Oración sobre las ofrendas

         Concédenos, Señor, que estos dones, ofrecidos ante la mirada de tu majestad,  nos consigan la gracia de servirte y nos obtengan el fruto de una eternidad dichosa. Por Jesucristo, nuestro Señor.

 Presentamos al Padre todo lo que, recibido de Él, somos y tenemos. Así como el pan y el vino se convertirán en el cuerpo y en la sangre del Señor, también nosotros nos convertiremos en verdaderos hijos suyos. Unidos a Cristo, el Hijo por excelencia, daremos frutos de buenas obras en el servicio a Dios y a los hermanos, y alcanzaremos, con la ayuda de su gracia, la felicidad que nunca acaba.

 Antífona de comunión

 En verdad os digo: todo cuanto pidáis en la oración, creed que os lo han concedido y lo obtendréis, dice el Señor (cf. Mc 11,23. 24).

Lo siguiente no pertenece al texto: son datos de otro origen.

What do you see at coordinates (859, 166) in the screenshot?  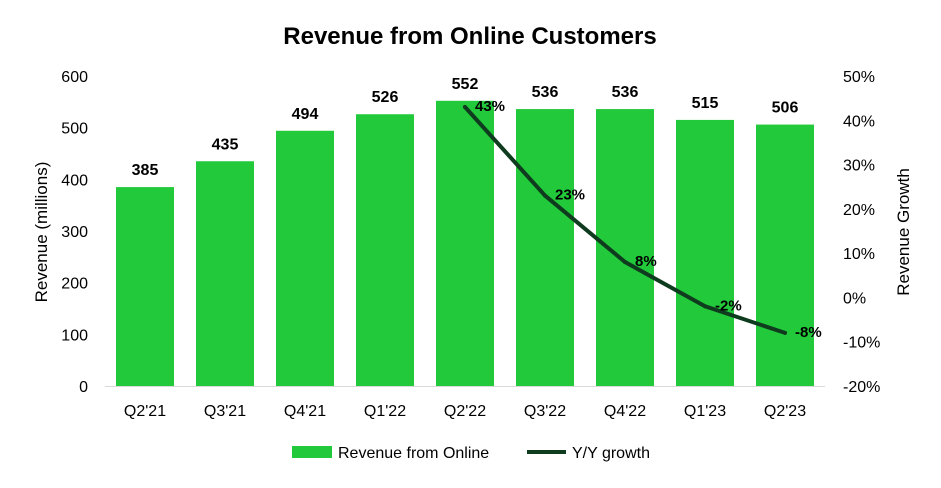 I see `y2-tick-5: 30%` at bounding box center [859, 166].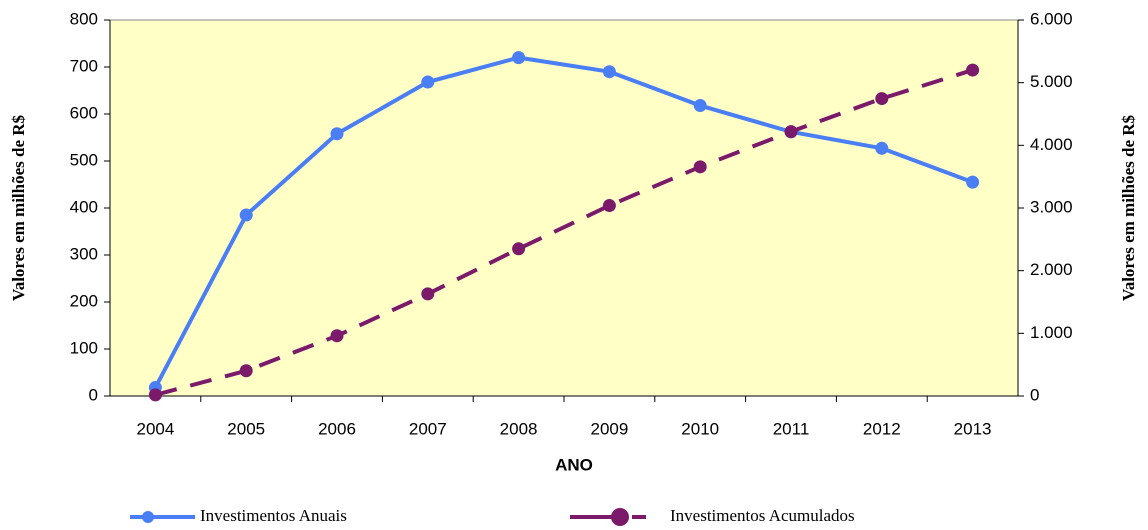  I want to click on y2-tick-label: 0, so click(1034, 394).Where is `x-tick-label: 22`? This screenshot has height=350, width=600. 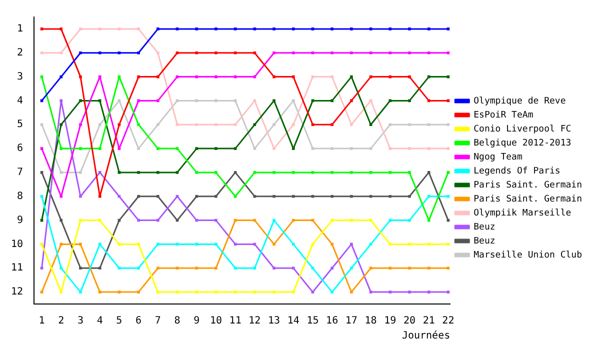
x-tick-label: 22 is located at coordinates (448, 322).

 Son palabras del Señor en un momento de su vida en la tierra, pero que, por haber sido pronunciadas por el Dios encarnado, participan de su eternidad y, por tanto, son perfectamente actuales. La eficacia de la oración es tan cierta, que, si lo que pedimos es concorde con su voluntad, tenemos la seguridad de que ya nos ha sido concedido. Nos lo ha dicho el Señor que “tiene palabras de vida eterna”: “Pedid y se os dará; buscad y hallaréis; llamad y se os abrirá” (Mt 7,7).

 Oración después de la comunión

 Señor, después de recibir el don sagrado del sacramento, te pedimos humildemente que nos haga crecer en el amor lo que tu Hijo nos mandó realizar en memoria suya. Él, que vive y reina por los siglos de los siglos.

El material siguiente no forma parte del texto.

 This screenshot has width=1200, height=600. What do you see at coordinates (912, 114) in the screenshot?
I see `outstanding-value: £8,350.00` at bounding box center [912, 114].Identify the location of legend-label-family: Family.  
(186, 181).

 Concluimos la celebración pidiendo al Padre, desde una actitud de humildad y reconocimiento de su poder, que el mandato de realizar en su memoria el sacramento de su pasión y muerte, que Jesús dio a los discípulos -y también a nosotros-, nos haga crecer a todos en el amor y en el servicio efectivo a nuestros hermanos, los hombres.